Obama Backs Off Opposition To Corker-Menendez Bill, But Still Remains In Control

Consensus in Washington? You don’t say.

On Tuesday, President Obama announced that he would agree to sign the Corker-Menendez bill after it received unanimous favor in the Senate Foreign Relations Committee.

To date, this has to be the largest assertion of bipartisan Congressional control against President Obama that has any promise of impacting the course of legislation.

Indeed, the announcement came as a surprise to most. The President and key national security advisors have been relentlessly lobbying Congress to accept the framework for the Iran nuclear deal. Just this weekend Obama was continuing to threaten to veto the legislation and on Monday he personally met with a number of Jewish community leaders to plead his case and emphasize his unwavering support for Israel.

WASHINGTON, DC – APRIL 14: Senate Foreign Relations Committee Chairman Sen. Bob Corker (L) (R-TN) shakes hands with ranking member Sen. Ben Cardin (R) (D-MD) during a committee markup meeting on the proposed nuclear agreement with Iran April 14, 2015 in Washington, DC. A bipartisan compromise reached by Corker and Cardin would create a review period that is shorter than originally proposed for a final nuclear deal with Iran and creates compromise language on the removal of sanctions contingent on Iran ceasing support for terrorism. (Photo by Win McNamee/Getty Images)
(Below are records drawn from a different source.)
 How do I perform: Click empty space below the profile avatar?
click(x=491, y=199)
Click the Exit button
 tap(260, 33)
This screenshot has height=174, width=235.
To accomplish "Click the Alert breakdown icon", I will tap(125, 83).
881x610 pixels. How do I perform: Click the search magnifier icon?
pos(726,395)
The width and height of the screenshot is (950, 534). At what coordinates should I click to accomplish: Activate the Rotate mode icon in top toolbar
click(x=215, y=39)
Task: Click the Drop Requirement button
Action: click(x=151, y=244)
So why did Obama cave? Quite simply, it turned out that there was too much Democratic support for the legislation. But that doesn’t mean the President got such a bad deal out of it.
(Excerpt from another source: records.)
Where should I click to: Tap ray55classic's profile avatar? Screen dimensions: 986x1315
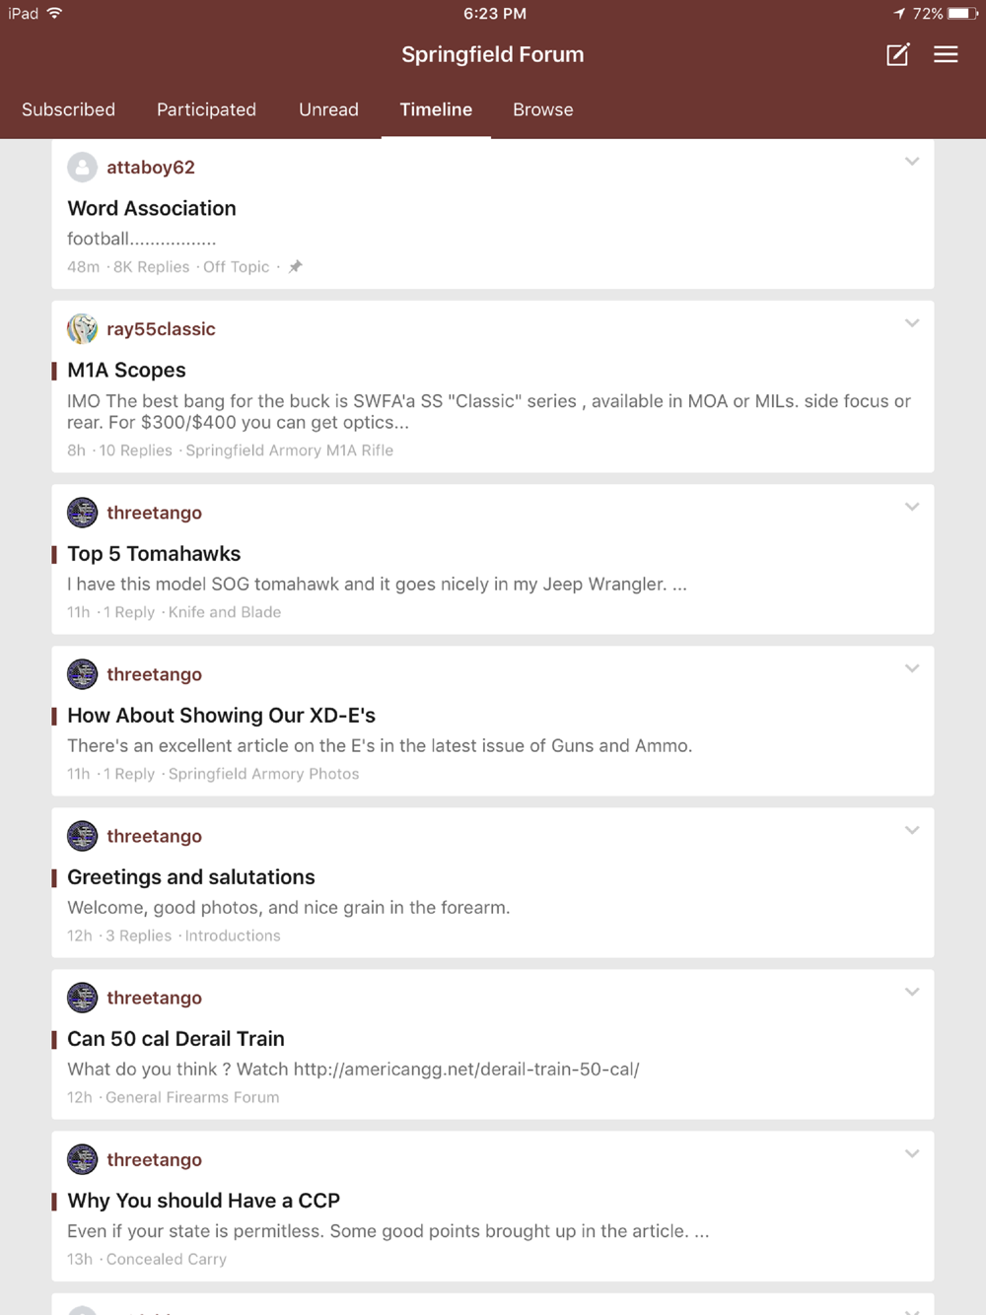[82, 329]
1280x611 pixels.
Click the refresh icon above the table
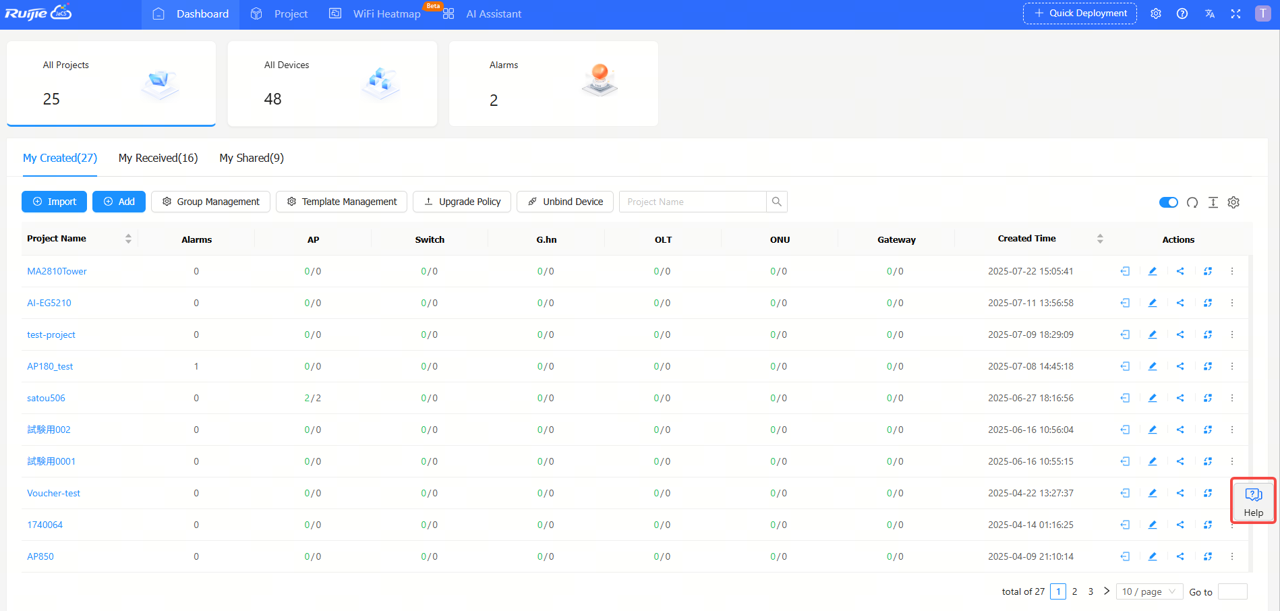tap(1192, 202)
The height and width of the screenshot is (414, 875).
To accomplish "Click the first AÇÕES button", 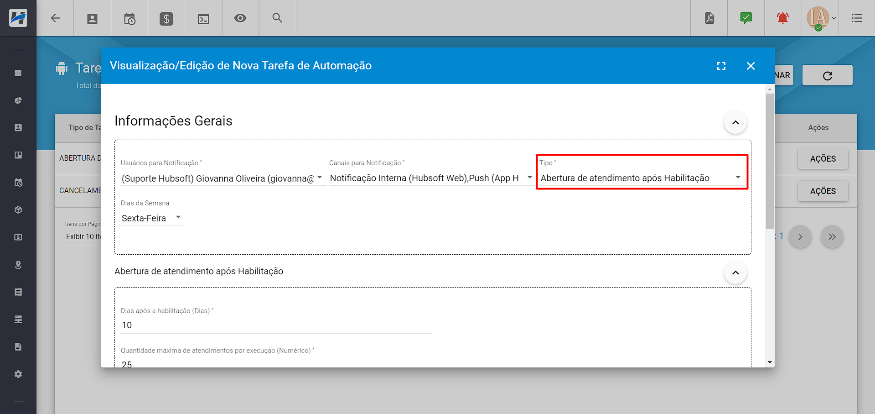I will coord(823,159).
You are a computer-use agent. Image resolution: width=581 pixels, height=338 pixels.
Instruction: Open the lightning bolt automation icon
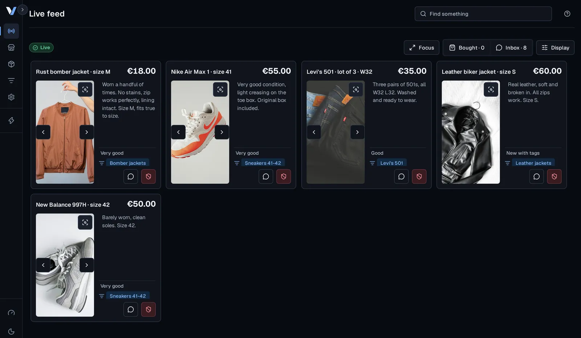coord(11,120)

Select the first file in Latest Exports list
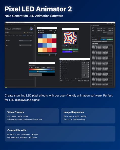click(102, 45)
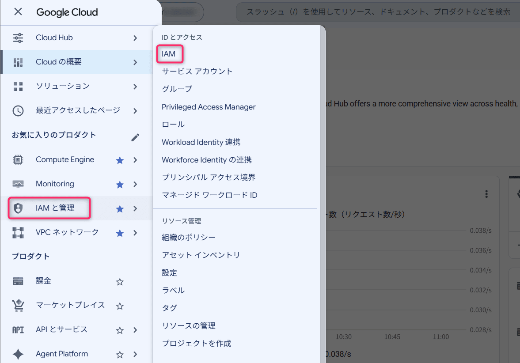Open Privileged Access Manager link
Image resolution: width=520 pixels, height=363 pixels.
209,107
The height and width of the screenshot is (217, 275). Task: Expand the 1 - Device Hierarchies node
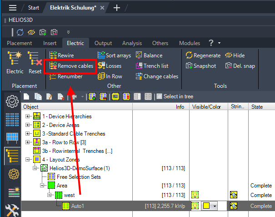[x=28, y=116]
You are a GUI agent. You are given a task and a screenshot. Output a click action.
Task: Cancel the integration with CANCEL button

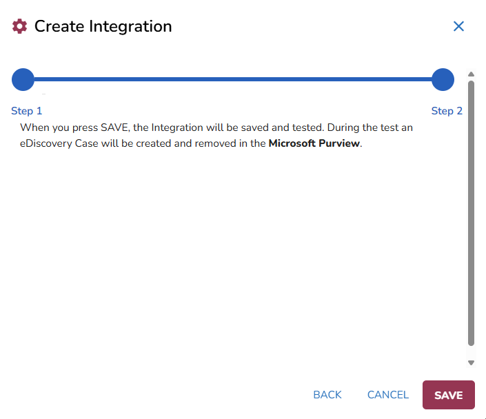(x=388, y=395)

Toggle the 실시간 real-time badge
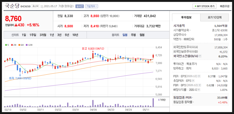pyautogui.click(x=80, y=6)
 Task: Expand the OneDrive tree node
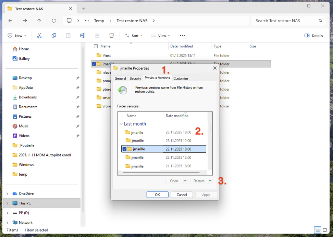point(7,193)
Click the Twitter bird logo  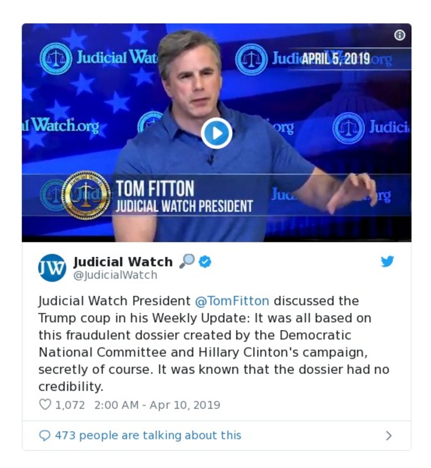coord(387,262)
It certainly looks like this is a victory for Congress in the short run. However, in actual fact, the Corker-Menendez bill is a longer-term win for the President.

Obama was able to get the period of Congressional review down to 30 days from the 60 days that were originally proposed. As long as the administration submits the deal to Congress by July 9th, Congress will have 30 days to review and vote to approve or disapprove the deal. If Obama misses the July 9th deadline, Congress will get a full 60 days to review the deal, a prospect that the administration certainly wants to avoid.